____ EXERCISE INPUT
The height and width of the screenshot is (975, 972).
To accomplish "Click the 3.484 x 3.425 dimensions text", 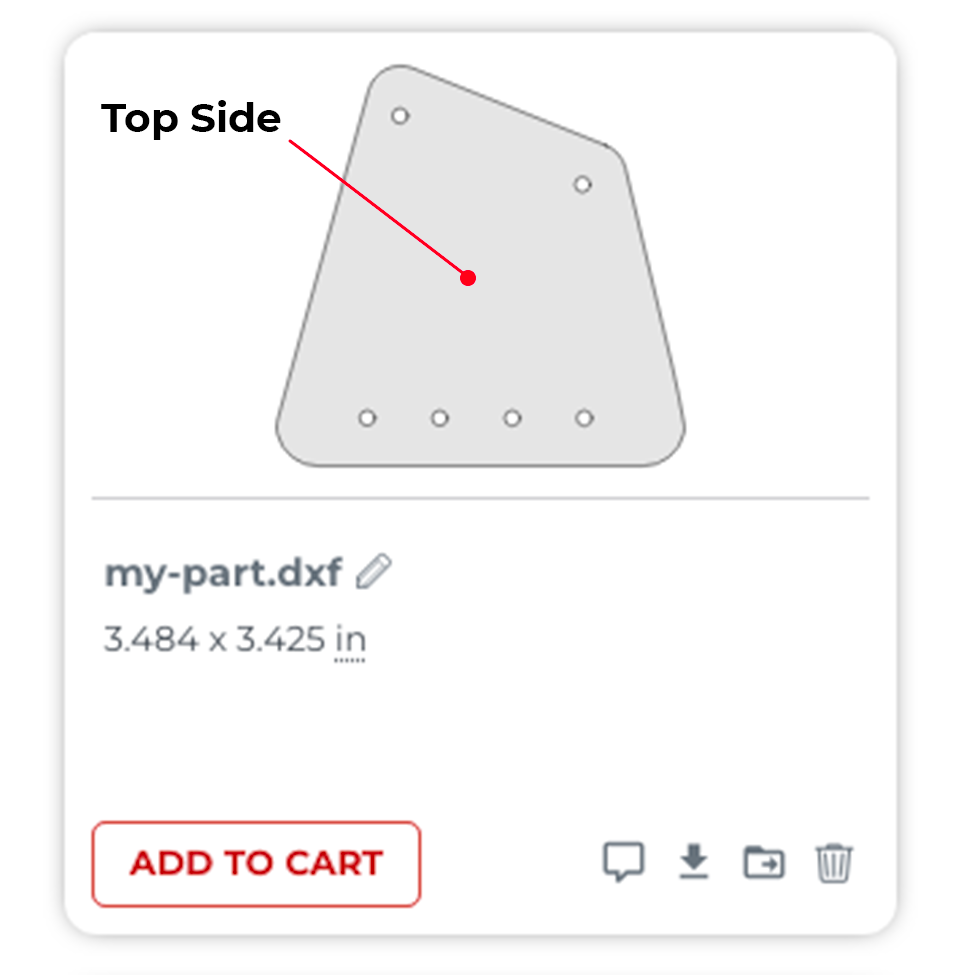I will pyautogui.click(x=215, y=640).
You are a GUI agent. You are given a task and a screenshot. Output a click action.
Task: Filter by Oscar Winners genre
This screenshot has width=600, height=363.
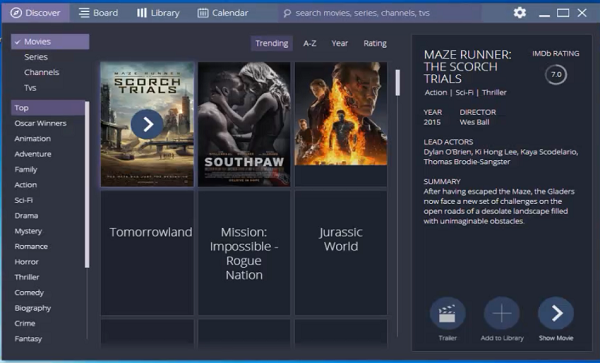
________
--- WORK ITEM ---
All lines above containing the string "screenshot" are to be collected.

--- SOLVED EXERCISE ---
The height and width of the screenshot is (975, 972).
You are a GUI agent. You are given a task and a screenshot. Output a click action.
This screenshot has width=600, height=363.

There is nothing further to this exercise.